### What to work on
Each record must be printed again exactly as it appears.

### Input data
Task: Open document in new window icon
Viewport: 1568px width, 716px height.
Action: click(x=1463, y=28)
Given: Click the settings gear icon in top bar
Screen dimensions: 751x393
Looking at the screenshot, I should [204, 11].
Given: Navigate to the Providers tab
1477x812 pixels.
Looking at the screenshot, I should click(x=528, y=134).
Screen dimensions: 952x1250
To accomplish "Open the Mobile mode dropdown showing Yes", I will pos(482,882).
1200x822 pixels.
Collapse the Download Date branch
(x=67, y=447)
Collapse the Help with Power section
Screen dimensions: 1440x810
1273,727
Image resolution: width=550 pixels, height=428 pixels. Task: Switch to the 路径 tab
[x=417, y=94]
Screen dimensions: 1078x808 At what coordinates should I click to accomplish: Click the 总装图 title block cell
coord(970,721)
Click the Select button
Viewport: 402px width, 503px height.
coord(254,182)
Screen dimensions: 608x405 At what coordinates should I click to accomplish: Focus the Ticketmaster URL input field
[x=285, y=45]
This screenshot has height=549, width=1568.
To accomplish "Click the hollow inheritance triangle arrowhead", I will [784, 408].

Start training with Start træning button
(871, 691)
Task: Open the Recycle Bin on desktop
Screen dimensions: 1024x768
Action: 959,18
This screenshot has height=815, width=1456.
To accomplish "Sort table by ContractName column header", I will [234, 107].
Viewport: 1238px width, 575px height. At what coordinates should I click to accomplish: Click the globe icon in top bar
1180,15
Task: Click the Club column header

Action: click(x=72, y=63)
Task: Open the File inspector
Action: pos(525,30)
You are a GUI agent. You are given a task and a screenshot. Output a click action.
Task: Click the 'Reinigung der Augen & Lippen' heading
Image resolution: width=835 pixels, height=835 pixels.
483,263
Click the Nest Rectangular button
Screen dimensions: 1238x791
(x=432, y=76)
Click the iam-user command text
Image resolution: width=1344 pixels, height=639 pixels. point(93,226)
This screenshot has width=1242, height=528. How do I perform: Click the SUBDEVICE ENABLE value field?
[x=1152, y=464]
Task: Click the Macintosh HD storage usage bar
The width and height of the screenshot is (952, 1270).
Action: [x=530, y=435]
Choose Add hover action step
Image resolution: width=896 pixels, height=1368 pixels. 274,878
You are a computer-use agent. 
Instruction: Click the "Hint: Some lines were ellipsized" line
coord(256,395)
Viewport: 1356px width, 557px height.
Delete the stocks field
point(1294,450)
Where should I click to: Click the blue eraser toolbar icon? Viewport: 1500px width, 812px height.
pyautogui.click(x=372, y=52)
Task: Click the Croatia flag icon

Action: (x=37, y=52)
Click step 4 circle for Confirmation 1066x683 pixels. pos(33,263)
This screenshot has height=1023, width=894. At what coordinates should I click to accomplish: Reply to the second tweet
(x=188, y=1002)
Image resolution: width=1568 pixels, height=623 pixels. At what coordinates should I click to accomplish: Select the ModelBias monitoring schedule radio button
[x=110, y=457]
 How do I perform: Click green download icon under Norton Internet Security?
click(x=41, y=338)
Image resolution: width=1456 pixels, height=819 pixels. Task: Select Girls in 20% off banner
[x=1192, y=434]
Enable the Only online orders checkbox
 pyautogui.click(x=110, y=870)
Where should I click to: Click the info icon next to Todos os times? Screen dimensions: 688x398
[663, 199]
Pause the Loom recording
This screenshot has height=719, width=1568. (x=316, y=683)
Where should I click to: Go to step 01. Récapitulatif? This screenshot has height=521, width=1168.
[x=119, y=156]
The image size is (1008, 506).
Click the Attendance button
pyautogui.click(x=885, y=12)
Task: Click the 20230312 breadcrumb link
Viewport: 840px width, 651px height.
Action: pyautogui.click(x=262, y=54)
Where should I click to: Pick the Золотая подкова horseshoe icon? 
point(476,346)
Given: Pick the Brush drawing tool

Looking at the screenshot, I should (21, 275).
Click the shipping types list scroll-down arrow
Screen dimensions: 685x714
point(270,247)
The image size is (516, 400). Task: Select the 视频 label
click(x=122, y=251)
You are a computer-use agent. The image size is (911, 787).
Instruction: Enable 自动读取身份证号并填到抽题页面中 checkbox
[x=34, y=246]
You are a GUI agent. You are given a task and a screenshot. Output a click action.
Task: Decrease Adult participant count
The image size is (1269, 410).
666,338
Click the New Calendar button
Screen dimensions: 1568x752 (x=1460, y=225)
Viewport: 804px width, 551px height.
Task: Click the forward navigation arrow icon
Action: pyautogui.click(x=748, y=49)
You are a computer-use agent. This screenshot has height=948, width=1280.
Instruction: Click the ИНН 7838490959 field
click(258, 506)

### Exercise response
Task: Open document in new window icon
Viewport: 1568px width, 716px height.
Action: click(x=1463, y=28)
Given: Click the settings gear icon in top bar
Screen dimensions: 751x393
Looking at the screenshot, I should [204, 11].
Given: Navigate to the Providers tab
1477x812 pixels.
Looking at the screenshot, I should click(x=528, y=134).
Screen dimensions: 952x1250
To accomplish "Open the Mobile mode dropdown showing Yes", I will pos(482,882).
1200x822 pixels.
Collapse the Download Date branch
(x=67, y=447)
Collapse the Help with Power section
Screen dimensions: 1440x810
1273,727
Image resolution: width=550 pixels, height=428 pixels. Task: Switch to the 路径 tab
[x=417, y=94]
Screen dimensions: 1078x808 At what coordinates should I click to accomplish: Click the 总装图 title block cell
coord(970,721)
Click the Select button
Viewport: 402px width, 503px height.
coord(254,182)
Screen dimensions: 608x405 At what coordinates should I click to accomplish: Focus the Ticketmaster URL input field
[x=285, y=45]
This screenshot has height=549, width=1568.
To accomplish "Click the hollow inheritance triangle arrowhead", I will [784, 408].

Start training with Start træning button
(871, 691)
Task: Open the Recycle Bin on desktop
Screen dimensions: 1024x768
Action: 959,18
This screenshot has height=815, width=1456.
To accomplish "Sort table by ContractName column header", I will [234, 107].
Viewport: 1238px width, 575px height. At what coordinates should I click to accomplish: Click the globe icon in top bar
1180,15
Task: Click the Club column header

Action: click(x=72, y=63)
Task: Open the File inspector
Action: pos(525,30)
You are a GUI agent. You are given a task and a screenshot. Output a click action.
Task: Click the 'Reinigung der Augen & Lippen' heading
Image resolution: width=835 pixels, height=835 pixels.
483,263
Click the Nest Rectangular button
Screen dimensions: 1238x791
(x=432, y=76)
Click the iam-user command text
Image resolution: width=1344 pixels, height=639 pixels. point(93,226)
This screenshot has width=1242, height=528. How do I perform: Click the SUBDEVICE ENABLE value field?
[x=1152, y=464]
Task: Click the Macintosh HD storage usage bar
The width and height of the screenshot is (952, 1270).
Action: [x=530, y=435]
Choose Add hover action step
Image resolution: width=896 pixels, height=1368 pixels. 274,878
You are a computer-use agent. 
Instruction: Click the "Hint: Some lines were ellipsized" line
coord(256,395)
Viewport: 1356px width, 557px height.
Delete the stocks field
point(1294,450)
Where should I click to: Click the blue eraser toolbar icon? Viewport: 1500px width, 812px height.
pyautogui.click(x=372, y=52)
Task: Click the Croatia flag icon

Action: (x=37, y=52)
Click step 4 circle for Confirmation 1066x683 pixels. pos(33,263)
This screenshot has height=1023, width=894. At what coordinates should I click to accomplish: Reply to the second tweet
(x=188, y=1002)
Image resolution: width=1568 pixels, height=623 pixels. At what coordinates should I click to accomplish: Select the ModelBias monitoring schedule radio button
[x=110, y=457]
 How do I perform: Click green download icon under Norton Internet Security?
click(x=41, y=338)
Image resolution: width=1456 pixels, height=819 pixels. Task: Select Girls in 20% off banner
[x=1192, y=434]
Enable the Only online orders checkbox
 pyautogui.click(x=110, y=870)
Where should I click to: Click the info icon next to Todos os times? Screen dimensions: 688x398
[663, 199]
Pause the Loom recording
This screenshot has height=719, width=1568. (x=316, y=683)
Where should I click to: Go to step 01. Récapitulatif? This screenshot has height=521, width=1168.
[x=119, y=156]
The image size is (1008, 506).
Click the Attendance button
pyautogui.click(x=885, y=12)
Task: Click the 20230312 breadcrumb link
Viewport: 840px width, 651px height.
Action: pyautogui.click(x=262, y=54)
Where should I click to: Pick the Золотая подкова horseshoe icon? 
point(476,346)
Given: Pick the Brush drawing tool

Looking at the screenshot, I should (21, 275).
Click the shipping types list scroll-down arrow
Screen dimensions: 685x714
point(270,247)
The image size is (516, 400). Task: Select the 视频 label
click(x=122, y=251)
You are a computer-use agent. The image size is (911, 787).
Instruction: Enable 自动读取身份证号并填到抽题页面中 checkbox
[x=34, y=246]
You are a GUI agent. You are given a task and a screenshot. Output a click action.
Task: Decrease Adult participant count
The image size is (1269, 410).
666,338
Click the New Calendar button
Screen dimensions: 1568x752 (x=1460, y=225)
Viewport: 804px width, 551px height.
Task: Click the forward navigation arrow icon
Action: pyautogui.click(x=748, y=49)
You are a computer-use agent. This screenshot has height=948, width=1280.
Instruction: Click the ИНН 7838490959 field
click(258, 506)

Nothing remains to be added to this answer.